Chez Cascades, les liquidités étaient en hausse de 75 millions, à 375 millions, à la fin du deuxième trimestre. Cette amélioration s'explique par les meilleures conditions du marché, mais Cascades a aussi pris des moyens pour augmenter ses liquidités, explique Didier Filion, responsable des relations avec les investisseurs. Les dépenses d'investissement ont été réduites de 10 millions et une gestion plus serrée du fonds de roulement a généré 40 millions de plus, a-t-il précisé.

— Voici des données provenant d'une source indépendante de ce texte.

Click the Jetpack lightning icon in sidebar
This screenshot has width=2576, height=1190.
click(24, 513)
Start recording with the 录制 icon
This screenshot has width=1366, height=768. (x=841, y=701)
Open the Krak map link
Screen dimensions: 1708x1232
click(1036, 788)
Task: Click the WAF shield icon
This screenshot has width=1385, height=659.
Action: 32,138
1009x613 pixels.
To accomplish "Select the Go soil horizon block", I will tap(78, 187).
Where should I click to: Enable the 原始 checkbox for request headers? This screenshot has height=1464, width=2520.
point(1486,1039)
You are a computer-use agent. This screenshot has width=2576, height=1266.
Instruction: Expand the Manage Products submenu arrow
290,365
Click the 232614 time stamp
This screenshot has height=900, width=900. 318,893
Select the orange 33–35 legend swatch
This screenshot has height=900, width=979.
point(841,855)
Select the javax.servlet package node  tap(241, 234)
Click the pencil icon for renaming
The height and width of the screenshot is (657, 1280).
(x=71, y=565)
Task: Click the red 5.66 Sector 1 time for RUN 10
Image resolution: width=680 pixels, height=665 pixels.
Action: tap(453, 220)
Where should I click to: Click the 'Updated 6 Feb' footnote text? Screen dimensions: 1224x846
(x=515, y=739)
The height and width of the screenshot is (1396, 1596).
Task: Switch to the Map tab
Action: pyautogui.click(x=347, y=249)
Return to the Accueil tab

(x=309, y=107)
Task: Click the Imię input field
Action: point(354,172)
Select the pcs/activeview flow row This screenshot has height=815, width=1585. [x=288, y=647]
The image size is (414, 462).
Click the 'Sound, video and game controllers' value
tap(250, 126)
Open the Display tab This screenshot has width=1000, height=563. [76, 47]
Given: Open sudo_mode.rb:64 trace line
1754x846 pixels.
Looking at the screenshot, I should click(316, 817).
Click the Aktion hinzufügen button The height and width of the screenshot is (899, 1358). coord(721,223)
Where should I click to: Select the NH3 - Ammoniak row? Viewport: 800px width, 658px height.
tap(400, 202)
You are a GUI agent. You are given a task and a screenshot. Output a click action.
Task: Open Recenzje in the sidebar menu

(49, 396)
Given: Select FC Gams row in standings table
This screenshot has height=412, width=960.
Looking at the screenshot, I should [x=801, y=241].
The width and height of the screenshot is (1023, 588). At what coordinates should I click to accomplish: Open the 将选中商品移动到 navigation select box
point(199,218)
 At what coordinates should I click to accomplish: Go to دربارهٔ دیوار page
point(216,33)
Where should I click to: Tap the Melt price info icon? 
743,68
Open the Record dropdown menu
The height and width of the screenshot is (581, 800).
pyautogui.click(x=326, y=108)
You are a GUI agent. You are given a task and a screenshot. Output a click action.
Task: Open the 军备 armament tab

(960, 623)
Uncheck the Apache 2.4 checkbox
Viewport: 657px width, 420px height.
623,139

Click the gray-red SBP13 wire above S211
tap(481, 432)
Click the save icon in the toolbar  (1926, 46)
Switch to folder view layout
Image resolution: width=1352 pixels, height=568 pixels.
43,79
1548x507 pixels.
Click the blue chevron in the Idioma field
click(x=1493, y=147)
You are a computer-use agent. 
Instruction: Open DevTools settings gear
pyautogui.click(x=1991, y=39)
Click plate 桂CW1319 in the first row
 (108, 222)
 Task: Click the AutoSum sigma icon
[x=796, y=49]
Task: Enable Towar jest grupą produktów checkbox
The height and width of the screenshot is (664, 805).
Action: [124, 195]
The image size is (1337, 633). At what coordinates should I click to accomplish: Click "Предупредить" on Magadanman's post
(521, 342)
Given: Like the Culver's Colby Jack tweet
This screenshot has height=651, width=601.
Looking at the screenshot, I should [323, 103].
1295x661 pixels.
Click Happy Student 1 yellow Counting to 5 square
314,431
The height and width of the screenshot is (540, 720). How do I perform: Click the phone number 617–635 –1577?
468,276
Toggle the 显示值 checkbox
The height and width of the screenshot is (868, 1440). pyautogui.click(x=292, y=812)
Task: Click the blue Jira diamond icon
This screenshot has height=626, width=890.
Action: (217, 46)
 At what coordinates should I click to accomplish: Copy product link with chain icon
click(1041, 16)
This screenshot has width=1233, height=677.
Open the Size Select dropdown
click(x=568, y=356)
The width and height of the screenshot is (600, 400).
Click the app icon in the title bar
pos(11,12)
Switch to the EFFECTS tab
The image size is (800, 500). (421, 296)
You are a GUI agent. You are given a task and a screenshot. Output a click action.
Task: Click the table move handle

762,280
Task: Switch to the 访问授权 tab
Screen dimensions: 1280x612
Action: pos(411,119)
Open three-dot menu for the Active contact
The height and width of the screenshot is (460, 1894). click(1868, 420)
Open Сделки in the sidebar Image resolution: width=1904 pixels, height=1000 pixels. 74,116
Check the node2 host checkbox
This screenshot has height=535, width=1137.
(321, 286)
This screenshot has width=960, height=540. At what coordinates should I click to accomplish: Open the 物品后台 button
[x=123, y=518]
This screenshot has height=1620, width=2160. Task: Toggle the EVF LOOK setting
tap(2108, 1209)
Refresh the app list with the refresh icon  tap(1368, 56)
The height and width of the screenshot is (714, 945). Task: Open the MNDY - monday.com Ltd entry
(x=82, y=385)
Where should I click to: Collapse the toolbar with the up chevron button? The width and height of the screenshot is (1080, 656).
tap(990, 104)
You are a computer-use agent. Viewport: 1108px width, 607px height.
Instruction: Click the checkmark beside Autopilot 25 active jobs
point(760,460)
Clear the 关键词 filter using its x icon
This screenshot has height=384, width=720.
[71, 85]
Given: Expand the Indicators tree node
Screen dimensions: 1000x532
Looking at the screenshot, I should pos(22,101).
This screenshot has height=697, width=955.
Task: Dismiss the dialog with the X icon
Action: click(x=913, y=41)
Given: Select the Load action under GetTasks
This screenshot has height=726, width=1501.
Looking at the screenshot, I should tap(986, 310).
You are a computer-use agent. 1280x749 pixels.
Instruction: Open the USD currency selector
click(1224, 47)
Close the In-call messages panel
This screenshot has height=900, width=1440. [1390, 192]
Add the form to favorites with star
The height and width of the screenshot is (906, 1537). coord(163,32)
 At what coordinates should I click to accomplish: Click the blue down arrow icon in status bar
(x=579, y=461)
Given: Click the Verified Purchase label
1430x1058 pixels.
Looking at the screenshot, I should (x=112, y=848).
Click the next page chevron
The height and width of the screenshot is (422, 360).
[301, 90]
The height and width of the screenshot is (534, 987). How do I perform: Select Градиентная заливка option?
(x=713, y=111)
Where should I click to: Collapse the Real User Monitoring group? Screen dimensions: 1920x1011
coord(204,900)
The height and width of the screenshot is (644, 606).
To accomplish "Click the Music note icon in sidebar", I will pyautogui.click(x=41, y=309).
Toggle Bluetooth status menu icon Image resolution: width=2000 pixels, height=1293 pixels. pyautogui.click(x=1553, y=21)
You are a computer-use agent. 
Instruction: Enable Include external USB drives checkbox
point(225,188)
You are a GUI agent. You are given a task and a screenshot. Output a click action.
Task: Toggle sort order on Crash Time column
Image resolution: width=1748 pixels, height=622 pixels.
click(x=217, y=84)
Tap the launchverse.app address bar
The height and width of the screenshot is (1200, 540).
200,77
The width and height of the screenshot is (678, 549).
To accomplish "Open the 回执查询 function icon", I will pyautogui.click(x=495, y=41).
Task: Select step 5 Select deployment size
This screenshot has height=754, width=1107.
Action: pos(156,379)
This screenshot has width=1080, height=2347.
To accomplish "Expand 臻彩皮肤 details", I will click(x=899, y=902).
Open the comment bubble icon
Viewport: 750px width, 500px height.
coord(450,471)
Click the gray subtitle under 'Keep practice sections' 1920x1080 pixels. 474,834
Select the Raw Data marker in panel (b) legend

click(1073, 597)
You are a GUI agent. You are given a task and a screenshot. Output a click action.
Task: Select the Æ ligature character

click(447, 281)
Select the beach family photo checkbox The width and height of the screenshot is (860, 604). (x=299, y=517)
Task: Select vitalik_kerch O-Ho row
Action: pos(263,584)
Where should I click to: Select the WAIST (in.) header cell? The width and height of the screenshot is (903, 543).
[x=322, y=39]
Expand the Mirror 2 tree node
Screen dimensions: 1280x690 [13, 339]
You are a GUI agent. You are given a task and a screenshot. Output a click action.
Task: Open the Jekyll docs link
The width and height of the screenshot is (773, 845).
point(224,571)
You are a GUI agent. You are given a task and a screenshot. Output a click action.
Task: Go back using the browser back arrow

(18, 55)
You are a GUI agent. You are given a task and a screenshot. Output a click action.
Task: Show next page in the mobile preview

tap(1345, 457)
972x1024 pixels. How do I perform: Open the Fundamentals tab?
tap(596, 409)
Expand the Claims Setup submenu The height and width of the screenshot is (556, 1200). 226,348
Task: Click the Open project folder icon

Au Québec, la récession n'a pas frappé trop dur mais les entreprises ont quand réagi pour prévenir le pire. Selon un sondage de la BDC, 63% des 144 PME sondées ont affirmé ne pas avoir eu besoin de financement au cours des derniers mois. «On peut penser qu'elles ont reporté leurs projets et qu'elles se sont mis en mode attente», interprète André St-Pierre.

Les entreprises ne réagissent pas différemment des particuliers en période difficile, souligne Pierre Bélanger, vice-président à la gestion du portefeuille placement au Fonds de solidarité FTQ. «Quand le crédit se resserre, on se dit qu'il est temps de se construire un petit coussin», a-t-il illustré.

Geler les dépenses, reporter des investissements, réduire ou éliminer le dividende, tous les moyens sont bons pour y arriver. Les rachats d'actions, populaires à l'époque du crédit facile, ont pratiquement cessé, ajoute Pierre Bélanger.

La course à la liquidité a été d'autant plus importante que les entreprises avaient pris l'habitude d'en avoir à volonté. «La liquidité était considérée comme un acquis, on prêtait de l'argent pour tout et pour rien», rappelle Pierre Bélanger.

Au premier signe de reprise, les entreprises qui ont réussi à augmenter leurs liquidités sont prêtes à passer à l'action.

«Ça devrait bouger bientôt du côté des fusions et acquisitions», avance André St-Pierre. «Le secteur des fusions et acquisitions devrait être plus visible en 2010», prévoit lui aussi Vincent Delisle.